====== Data shown

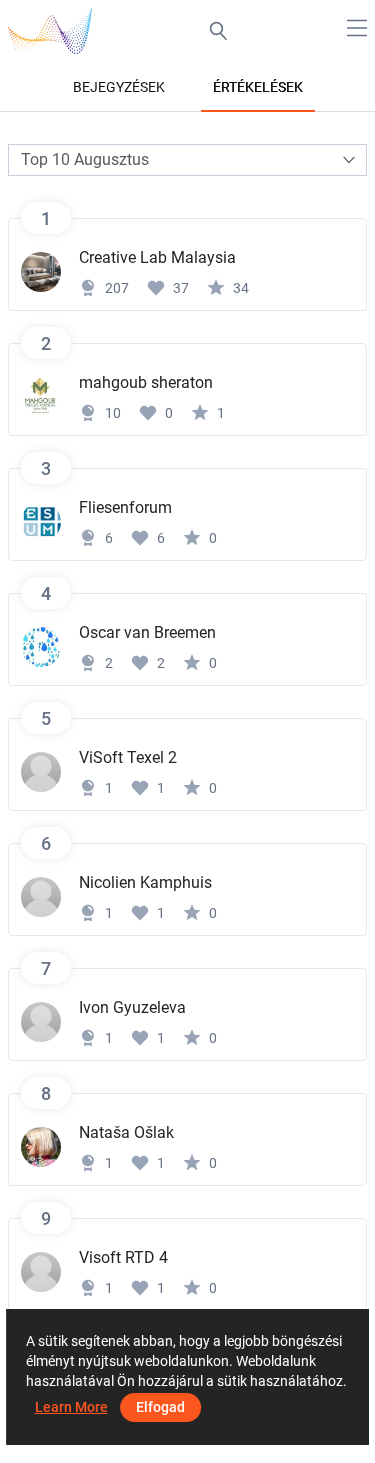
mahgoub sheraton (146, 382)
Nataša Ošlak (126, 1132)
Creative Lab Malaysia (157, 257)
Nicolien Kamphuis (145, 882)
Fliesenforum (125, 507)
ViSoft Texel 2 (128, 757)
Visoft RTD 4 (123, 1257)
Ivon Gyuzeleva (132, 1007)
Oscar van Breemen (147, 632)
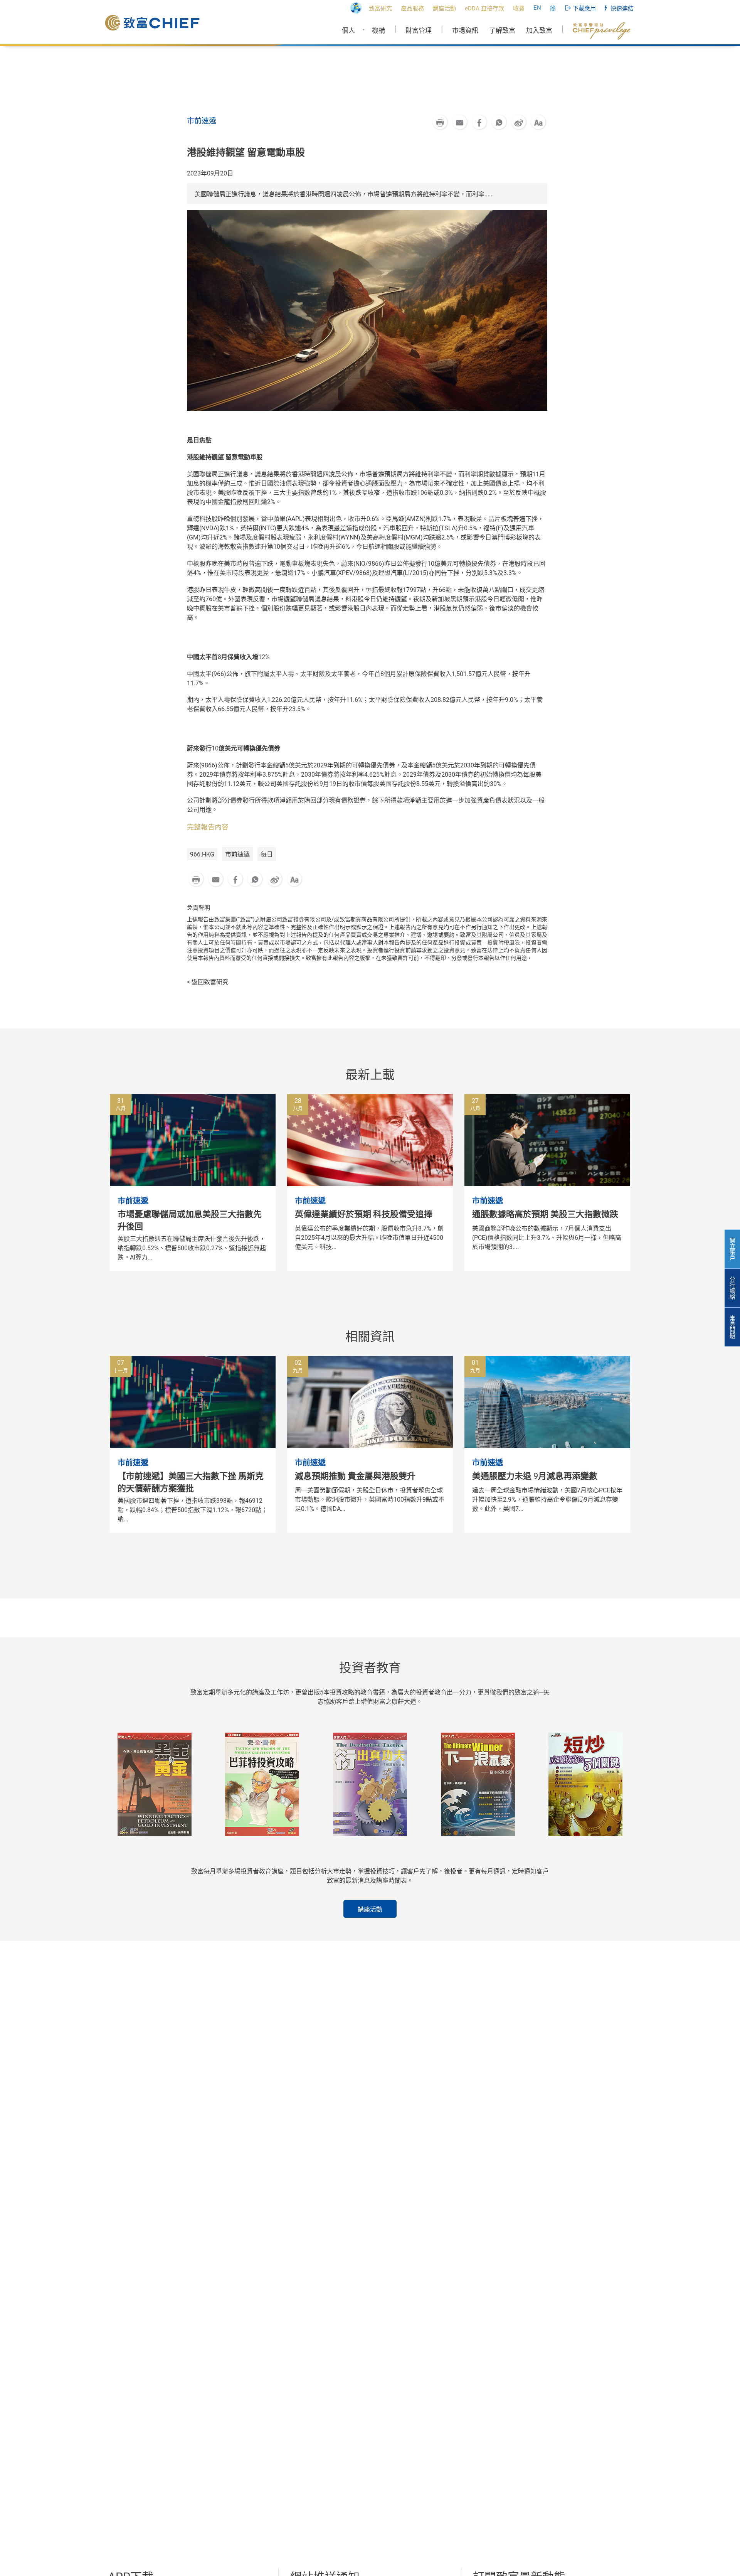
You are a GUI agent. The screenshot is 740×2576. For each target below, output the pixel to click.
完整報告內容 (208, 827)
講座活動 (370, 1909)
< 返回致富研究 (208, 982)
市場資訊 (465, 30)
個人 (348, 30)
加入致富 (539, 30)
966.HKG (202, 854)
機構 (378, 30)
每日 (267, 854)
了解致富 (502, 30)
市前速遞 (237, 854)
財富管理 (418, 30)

============

### Description of the task
Drop the pictures, then reproduce exactly the lines from the one with "Creative Lab Malaysia (157, 257)" through the final line of the listing.

### Reply
Creative Lab Malaysia (157, 257)
Nicolien Kamphuis (145, 882)
Fliesenforum (125, 507)
ViSoft Texel 2 (128, 757)
Visoft RTD 4 (123, 1257)
Ivon Gyuzeleva (132, 1007)
Oscar van Breemen (147, 632)
You are a GUI agent. The screenshot is 740×2576. For each target below, output the pixel to click.
完整報告內容 (208, 827)
講座活動 (370, 1909)
< 返回致富研究 (208, 982)
市場資訊 (465, 30)
個人 (348, 30)
加入致富 (539, 30)
966.HKG (202, 854)
機構 (378, 30)
每日 (267, 854)
了解致富 (502, 30)
市前速遞 (237, 854)
財富管理 (418, 30)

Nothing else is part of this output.